I partecipanti al corso
Economia e Lavoro

Le famiglie e le piccole imprese che si trovano colpite da sovra-indebitamento eccessivo rispetto alle loro capacità patrimoniali o reddituali, attraverso l’applicazione della legge n. 3 del 27 gennaio 2012, entrata in vigore in ritardo, rispetto ad altri Paesi, da oggi, possono avvalersi di una buona novità: nascono, infatti, nuove opportunità  per la composizione della crisi debitoria. In sostanza la conoscenza di un’intervenuta procedura permette al debitore di rivolgersi ad un organismo o a un professionista abilitato (commercialista, avvocato, notaio) e al Tribunale per ottenere un piano di rientro che se accolto, vincolerà i debitori.  

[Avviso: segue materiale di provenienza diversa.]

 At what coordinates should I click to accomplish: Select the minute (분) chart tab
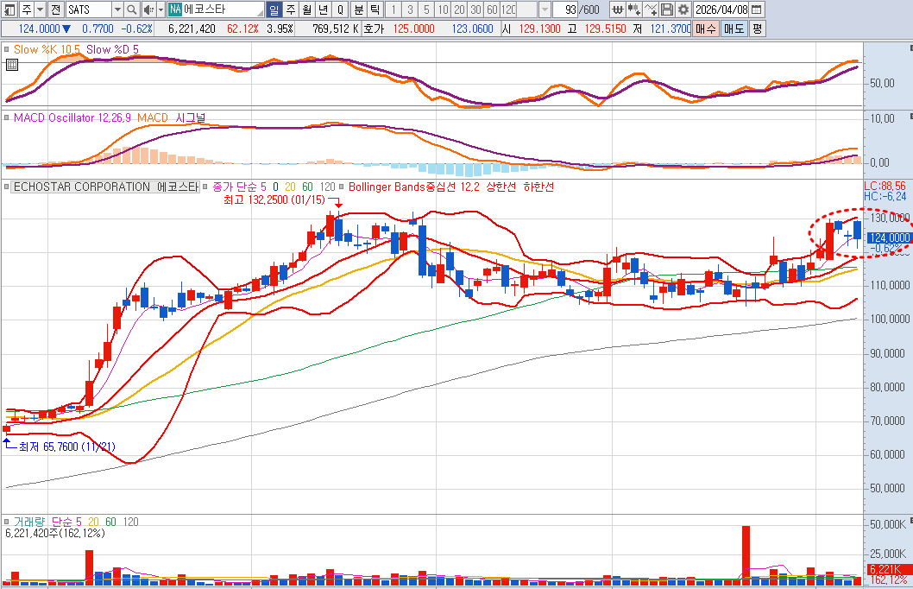pos(357,10)
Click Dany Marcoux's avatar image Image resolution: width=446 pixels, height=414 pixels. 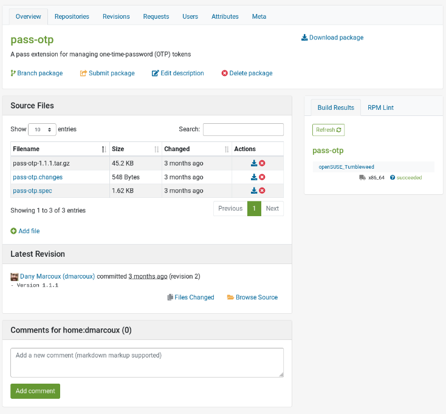coord(15,276)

Di questo e altro si è discusso ai lavori del primo corso di alta formazione specialistica per i gestori della crisi di sovra-indebitamento, svoltosi nella sala conferenze dell’Ordine dei dottori commercialisti ed esperti contabili di Vibo Valentia, organizzato con la collaborazione della Fondazione Adr dei commercialisti di Roma e che ha registrato una notevole partecipazione di commercialisti ed avvocati della provincia di Vibo Valentia. Si è trattato - si legge in una nota - di un corso di formazione e aggiornamento voluto dal presidente dell’Ordine di Vibo Valentia, Vincenzo Morelli e che ha avuto come finalità prioritaria la possibilità ad avvocati e commercialisti di iscriversi nell’elenco dei gestori degli organismi di composizione della crisi di sovra-indebitamento e che permette, altresì, agli stessi professionisti di cogliere nuove occasioni di consulenza professionale.

«L’applicazione della legge 3/2017 si è rivelata uno strumento di straordinaria importanza per i commercialisti in linea con il programma e gli intenti del consiglio nazionale - ha detto Morelli nel corso  dell’evento formativo - perché consente a tutti di superare ogni confine riservato alla sola consulenza fiscale. Questo vuol dire che si va sempre più nella direzione di agevolare meglio l’esigenza del cittadino utente del servizio se è vero che continua a guadagnare una sempre più adeguata conoscenza dell’oggi meno complesso sistema con cui deve assolvere ai suoi doveri debitori. L’evento formativo ha colto anche la circostanza per sottolineare la crescente adesione non solo dei commercialisti ma anche degli avvocati alle iniziative dell’Ordine e che vanno in direzione di una sempre più consistente intesa utile ai bisogni dei cittadini grazie ai nuovi percorsi di formazione contenuti  nella organizzazione di nuovi incontri di specializzazione».

Sul ruolo e l’iniziativa dell’Ordine di Vibo Valentia ha anche aggiunto che «è già nei più immediati obiettivi dell’Odcec di Vibo Valentia, la costituzione dell’Organismo di composizione della crisi, organo che assumerà un ruolo centrale nella procedura e che non appena istituito potrà iniziare ad operare nel territorio della provincia di Vibo Valentia e creare da un lato ulteriori opportunità professionali, e dall’altro ricadute positive in ambito sociale, ponendosi accanto al debitore».         

Vincenzo Morelli ha, poi, rivolto un particolare ringraziamento a Felice Ruscetta, presidente della Fondazione Adr Commercialisti, per il suo magistrale intervento. «Oltre ad aver rappresentato e illustrato diversi casi pratici, con particolare riferimento al piano del consumatore, l’esperienza pluriennale del presidente Felice Ruscetta - ha, poi, osservato Vincenzo Morelli - ha fatto emergere i vantaggi ancora inespressi di uno strumento rivolto ad una platea di debitori potenzialmente più ampia di quella che viene raggiunta attualmente, rimarcando la necessità di un maggiore coinvolgimento dei soggetti che partecipano nella procedura con particolare riferimento ai giudici, evidenziando che ancora non vi è una consapevolezza uniforme delle potenzialità insite nell’utilizzo dello strumento».